Libya has a rapidly growing young population that needs the oil revenue to be chanelled into providing a diversified economy and a degree of state provision for all Libyans. This requires the new government to no cede away control of its oil wealth wholly to the West which prefers lower prices.

This was aimed at in Iraq when the new government there agreed to PSA's ( Profit Sharing Agreements ) that would ensure a fixed price for 100 years to Western nation.

Then there is the evidence of history. Matar states ,

For exactly 100 years now, our country has battled fascism. In 1911 we had Mussolini, then, after a short break under King Idris, in 1969 we had our own home-grown variety of authoritarian rule in the form of Gaddafi...

This is a curious statement. For a start Gaddafi was, of course, not a 'fascist' but an Arab nationalist who espoused a form of 'socialism' in so far as he could appeal to the wretched of the earth in his part of North Africa in common with the anti-imperialist rhetoric of the 1960s.

Moreover, Mussolini was not even in power in Italy until 1922. The occupation of Libya was a more old fashioned imperial adventure that was about controlling oil resources as well. As Mark Mazower has emphasises these aims have not changed despite humanitarian interventionist doctrines.

After the Second World War and formal decolonisation that happened under King Idris it is true that there was more political freedom. Yet the majority of Libyan's remained poor and cut off from the wealth of the Sanussi elites who in the East in Benghazi who backed the monarchy.

This is important as it should not be forgotten that this is how Gaddafi was able to exploit discontent to gain power in the first place and to retain in by encouraging migration of black Africans from sub Saharan Africa to act as a power base in the Fezzan region in the south.

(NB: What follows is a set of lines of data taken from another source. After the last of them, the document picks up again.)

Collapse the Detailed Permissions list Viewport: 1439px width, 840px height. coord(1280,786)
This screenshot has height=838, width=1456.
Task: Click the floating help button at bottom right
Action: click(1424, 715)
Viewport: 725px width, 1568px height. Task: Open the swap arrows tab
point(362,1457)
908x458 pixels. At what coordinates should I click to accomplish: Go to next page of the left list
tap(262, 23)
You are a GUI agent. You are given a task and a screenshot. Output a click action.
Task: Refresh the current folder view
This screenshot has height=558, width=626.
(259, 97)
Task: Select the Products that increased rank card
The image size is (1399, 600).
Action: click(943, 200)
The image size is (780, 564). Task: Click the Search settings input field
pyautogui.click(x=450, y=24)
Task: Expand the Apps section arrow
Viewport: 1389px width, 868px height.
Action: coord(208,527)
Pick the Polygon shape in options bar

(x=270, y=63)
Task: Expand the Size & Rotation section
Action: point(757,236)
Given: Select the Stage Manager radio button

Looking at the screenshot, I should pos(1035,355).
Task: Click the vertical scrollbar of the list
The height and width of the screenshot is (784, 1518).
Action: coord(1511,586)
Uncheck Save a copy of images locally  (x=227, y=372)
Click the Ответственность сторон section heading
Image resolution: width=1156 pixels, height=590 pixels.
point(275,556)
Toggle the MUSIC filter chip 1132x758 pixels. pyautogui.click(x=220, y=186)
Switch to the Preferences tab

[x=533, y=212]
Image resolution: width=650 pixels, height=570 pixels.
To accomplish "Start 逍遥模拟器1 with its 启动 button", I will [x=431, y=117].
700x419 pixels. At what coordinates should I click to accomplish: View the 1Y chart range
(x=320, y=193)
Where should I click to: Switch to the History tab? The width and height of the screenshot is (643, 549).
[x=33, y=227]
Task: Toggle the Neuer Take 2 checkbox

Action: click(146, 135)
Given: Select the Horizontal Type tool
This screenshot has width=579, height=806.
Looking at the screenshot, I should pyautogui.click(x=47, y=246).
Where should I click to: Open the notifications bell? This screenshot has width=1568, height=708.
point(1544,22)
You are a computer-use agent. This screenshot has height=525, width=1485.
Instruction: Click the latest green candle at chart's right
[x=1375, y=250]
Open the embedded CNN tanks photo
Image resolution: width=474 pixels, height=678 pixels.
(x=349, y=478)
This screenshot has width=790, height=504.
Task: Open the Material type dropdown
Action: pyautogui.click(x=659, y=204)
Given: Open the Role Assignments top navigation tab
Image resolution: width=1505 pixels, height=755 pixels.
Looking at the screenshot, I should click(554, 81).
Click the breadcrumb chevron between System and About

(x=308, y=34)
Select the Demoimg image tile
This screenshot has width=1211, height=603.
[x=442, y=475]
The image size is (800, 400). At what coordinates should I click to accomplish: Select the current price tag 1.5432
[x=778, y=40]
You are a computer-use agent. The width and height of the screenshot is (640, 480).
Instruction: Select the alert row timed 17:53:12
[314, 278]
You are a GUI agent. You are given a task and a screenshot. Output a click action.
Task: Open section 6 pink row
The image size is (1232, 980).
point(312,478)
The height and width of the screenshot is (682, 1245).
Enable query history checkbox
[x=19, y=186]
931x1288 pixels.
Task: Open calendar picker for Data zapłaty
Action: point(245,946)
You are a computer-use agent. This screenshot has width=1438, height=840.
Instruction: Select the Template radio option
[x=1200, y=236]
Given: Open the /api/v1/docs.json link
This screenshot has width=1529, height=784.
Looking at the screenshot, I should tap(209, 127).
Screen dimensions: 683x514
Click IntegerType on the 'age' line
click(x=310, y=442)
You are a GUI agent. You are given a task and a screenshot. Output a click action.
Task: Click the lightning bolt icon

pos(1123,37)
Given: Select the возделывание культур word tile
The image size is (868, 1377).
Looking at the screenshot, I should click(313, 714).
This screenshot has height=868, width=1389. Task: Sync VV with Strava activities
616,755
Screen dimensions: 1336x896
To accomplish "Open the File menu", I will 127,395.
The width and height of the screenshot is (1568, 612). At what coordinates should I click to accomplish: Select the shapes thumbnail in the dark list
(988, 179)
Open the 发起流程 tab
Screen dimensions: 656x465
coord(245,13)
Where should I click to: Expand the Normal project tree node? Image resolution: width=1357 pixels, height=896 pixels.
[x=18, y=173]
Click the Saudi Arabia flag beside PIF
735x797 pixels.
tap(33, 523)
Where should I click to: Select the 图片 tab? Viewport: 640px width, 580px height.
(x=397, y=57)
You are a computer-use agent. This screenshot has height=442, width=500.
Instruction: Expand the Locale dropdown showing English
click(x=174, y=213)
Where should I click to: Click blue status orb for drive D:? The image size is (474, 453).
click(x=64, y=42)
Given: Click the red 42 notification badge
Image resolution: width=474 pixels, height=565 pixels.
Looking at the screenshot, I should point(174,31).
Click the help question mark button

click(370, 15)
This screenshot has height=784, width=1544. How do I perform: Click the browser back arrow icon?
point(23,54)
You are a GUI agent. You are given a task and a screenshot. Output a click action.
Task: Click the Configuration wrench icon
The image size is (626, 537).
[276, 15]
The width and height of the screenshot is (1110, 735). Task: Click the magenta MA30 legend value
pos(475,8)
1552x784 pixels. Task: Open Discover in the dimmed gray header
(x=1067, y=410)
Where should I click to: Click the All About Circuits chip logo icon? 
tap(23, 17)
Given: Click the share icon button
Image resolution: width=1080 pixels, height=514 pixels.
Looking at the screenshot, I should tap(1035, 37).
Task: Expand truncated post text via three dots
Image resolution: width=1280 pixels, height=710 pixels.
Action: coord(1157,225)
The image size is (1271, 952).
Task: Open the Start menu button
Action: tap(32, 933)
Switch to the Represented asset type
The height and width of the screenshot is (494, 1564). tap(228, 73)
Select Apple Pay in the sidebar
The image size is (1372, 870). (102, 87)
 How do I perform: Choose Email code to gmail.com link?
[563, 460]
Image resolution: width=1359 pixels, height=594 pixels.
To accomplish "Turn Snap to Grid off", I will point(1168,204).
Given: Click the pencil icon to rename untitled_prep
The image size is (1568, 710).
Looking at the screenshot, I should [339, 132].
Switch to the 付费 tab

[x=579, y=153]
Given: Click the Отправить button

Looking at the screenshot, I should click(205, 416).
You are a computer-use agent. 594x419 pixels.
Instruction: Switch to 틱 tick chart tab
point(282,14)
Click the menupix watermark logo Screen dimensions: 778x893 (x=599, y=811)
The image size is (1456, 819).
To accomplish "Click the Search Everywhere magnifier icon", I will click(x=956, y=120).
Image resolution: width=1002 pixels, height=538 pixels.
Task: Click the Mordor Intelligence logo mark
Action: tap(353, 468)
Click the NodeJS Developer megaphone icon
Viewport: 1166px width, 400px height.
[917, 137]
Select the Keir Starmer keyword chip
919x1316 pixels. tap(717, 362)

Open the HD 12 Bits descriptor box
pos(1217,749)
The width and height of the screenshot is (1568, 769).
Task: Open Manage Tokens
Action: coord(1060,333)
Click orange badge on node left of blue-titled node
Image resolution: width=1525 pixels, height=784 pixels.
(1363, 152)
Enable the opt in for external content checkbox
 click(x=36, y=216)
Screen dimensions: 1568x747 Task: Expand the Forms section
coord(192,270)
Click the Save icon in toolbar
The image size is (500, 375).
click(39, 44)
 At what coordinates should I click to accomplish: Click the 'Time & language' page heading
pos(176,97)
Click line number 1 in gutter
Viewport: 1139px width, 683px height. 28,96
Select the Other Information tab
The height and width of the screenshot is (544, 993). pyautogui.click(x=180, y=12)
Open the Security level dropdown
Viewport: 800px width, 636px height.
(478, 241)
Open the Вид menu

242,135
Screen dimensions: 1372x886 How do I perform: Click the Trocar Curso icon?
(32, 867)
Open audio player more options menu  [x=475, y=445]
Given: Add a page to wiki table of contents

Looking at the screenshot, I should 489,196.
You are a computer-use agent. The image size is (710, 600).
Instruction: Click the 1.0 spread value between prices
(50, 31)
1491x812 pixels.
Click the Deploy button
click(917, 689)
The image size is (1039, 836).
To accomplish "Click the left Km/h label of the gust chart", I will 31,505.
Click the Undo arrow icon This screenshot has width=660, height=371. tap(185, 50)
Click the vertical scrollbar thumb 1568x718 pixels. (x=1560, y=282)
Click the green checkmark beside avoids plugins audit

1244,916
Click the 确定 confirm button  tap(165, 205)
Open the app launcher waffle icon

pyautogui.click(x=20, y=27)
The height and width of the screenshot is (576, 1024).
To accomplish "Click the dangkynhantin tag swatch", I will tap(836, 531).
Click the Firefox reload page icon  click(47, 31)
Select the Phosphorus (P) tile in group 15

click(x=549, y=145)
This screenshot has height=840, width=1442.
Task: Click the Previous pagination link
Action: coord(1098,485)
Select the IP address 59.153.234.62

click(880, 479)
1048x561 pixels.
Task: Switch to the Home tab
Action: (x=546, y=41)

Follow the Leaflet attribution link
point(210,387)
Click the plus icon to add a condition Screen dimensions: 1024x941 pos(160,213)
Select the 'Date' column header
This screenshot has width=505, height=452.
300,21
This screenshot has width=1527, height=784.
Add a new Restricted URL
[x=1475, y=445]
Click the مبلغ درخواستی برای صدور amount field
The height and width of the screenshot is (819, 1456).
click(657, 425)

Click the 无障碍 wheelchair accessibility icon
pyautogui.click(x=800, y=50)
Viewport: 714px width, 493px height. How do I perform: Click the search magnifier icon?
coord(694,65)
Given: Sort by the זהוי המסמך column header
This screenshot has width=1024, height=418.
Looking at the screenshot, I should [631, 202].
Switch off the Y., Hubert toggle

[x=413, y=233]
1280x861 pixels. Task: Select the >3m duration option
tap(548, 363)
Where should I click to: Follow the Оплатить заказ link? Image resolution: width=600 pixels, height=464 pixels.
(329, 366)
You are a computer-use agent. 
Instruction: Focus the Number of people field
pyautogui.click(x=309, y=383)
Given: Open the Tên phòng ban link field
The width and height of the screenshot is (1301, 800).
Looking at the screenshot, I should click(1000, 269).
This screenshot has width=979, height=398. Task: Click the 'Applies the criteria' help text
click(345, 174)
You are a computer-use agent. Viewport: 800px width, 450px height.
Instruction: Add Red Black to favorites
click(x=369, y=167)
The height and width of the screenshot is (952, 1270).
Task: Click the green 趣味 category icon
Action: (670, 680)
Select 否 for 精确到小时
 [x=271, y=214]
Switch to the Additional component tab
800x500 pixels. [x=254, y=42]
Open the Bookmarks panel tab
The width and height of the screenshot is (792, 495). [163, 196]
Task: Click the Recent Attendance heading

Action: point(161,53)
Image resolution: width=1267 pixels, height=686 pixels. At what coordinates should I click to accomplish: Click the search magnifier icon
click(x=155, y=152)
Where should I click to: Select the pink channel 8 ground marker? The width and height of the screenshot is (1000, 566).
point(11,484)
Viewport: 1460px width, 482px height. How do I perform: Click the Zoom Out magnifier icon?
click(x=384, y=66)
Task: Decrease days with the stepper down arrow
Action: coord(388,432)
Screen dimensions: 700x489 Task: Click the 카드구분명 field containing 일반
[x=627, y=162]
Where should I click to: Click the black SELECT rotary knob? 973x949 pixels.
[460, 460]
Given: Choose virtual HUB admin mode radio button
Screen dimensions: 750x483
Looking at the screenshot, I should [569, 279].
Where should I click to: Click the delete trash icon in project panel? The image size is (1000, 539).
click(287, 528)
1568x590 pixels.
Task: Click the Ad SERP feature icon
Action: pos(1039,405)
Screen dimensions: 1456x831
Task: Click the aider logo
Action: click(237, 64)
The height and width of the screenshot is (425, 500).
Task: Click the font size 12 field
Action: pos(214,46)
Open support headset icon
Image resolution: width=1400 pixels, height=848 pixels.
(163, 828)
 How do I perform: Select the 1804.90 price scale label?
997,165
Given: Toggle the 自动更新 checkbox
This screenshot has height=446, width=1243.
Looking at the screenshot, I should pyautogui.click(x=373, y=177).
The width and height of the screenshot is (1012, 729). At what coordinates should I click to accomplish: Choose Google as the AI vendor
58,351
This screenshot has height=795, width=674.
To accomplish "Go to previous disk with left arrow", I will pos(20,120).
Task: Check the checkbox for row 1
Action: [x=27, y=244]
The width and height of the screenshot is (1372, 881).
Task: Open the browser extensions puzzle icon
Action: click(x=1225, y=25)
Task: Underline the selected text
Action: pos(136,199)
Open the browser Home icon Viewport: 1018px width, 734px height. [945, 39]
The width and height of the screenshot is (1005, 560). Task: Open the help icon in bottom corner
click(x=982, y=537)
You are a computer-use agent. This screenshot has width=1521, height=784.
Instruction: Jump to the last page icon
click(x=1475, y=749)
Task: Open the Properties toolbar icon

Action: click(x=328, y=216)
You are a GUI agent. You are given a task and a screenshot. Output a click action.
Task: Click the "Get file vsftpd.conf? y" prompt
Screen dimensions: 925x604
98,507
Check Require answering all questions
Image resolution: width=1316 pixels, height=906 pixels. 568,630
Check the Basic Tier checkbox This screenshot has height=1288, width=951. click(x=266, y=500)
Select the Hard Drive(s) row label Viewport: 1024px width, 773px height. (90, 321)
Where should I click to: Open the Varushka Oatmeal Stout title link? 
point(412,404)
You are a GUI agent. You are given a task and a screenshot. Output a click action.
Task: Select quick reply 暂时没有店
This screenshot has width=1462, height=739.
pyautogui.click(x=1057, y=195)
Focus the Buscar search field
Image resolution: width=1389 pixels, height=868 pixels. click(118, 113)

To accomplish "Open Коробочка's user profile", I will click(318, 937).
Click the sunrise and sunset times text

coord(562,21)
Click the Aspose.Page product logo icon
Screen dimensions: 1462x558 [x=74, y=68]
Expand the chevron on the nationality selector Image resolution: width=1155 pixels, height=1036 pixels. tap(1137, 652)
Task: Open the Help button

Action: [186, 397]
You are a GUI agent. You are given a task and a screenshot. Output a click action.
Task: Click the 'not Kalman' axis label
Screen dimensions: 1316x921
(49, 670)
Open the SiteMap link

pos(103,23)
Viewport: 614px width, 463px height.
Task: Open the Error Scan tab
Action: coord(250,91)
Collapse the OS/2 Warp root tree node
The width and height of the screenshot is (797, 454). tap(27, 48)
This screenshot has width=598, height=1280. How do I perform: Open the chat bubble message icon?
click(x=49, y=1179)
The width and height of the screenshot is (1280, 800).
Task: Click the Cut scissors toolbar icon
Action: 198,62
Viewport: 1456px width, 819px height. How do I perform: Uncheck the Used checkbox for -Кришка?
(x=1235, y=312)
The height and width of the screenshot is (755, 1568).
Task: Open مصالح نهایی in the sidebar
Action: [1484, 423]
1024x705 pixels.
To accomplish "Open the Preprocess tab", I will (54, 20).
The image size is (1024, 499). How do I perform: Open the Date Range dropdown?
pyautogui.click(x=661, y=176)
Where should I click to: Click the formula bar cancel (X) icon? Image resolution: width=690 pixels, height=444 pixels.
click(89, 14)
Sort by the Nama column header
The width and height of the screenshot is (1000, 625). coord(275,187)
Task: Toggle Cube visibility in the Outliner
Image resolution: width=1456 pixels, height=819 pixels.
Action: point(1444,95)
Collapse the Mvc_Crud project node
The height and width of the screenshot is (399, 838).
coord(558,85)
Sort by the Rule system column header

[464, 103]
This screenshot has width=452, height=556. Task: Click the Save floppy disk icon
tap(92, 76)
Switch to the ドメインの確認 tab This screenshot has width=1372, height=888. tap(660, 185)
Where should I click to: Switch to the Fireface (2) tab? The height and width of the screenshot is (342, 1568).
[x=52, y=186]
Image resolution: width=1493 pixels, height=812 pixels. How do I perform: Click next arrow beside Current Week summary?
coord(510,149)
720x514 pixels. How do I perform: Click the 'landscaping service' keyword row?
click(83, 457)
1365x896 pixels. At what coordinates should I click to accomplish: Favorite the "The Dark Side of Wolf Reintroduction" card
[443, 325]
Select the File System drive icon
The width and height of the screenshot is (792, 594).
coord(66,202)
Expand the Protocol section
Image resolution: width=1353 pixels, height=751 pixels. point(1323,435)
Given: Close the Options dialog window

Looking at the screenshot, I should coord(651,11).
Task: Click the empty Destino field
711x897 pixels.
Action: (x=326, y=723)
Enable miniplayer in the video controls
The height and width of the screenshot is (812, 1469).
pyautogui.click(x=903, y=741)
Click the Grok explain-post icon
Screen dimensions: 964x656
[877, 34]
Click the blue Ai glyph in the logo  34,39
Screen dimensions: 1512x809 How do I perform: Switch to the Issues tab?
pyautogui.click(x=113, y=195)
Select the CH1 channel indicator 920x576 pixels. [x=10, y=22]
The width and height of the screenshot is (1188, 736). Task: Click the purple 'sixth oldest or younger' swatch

This is one reason to be cautious about what happens if and when the rebels flying the flag of King Idris take Tripoli. As with Baghdad in 2003, it seems Gaddafi will retreat to his ancestral tribal homeland in Sabha just as Saddam tried to rouse the oil poor Sunni regions to rise up.

It is likely that Gaddafi has abandoned Tripoli to flee to the south which has little to lose when compared to the elites who stand to benefit from Gaddafi's demise in the two oil rich northern provinces on the Mediterranean.

All the more reason that the transition to democracy has to be accompanied without mass corruption encouraged by overhasty economic reforms, asset stripping and the creation of new unaccountable elites who will wave goodbye to those who made their victory possible once they gain power and control.

Western states were content enough to bargain with Gaddafi when they thought they could extract what they wanted as regards drilling rights and oil concessions. When Gaddafi lost control, then it was clear that he was no longer useful and incapable of securing stability.

This does not mean that Gaddafi's removal is not a great moment for a vast number of Libyans. Yet whether it will prove a victory that will satisy a substantial number of its people, should the economic settlement give precedence to Western interests at the expense of those who fought for freedom, remains to be seen.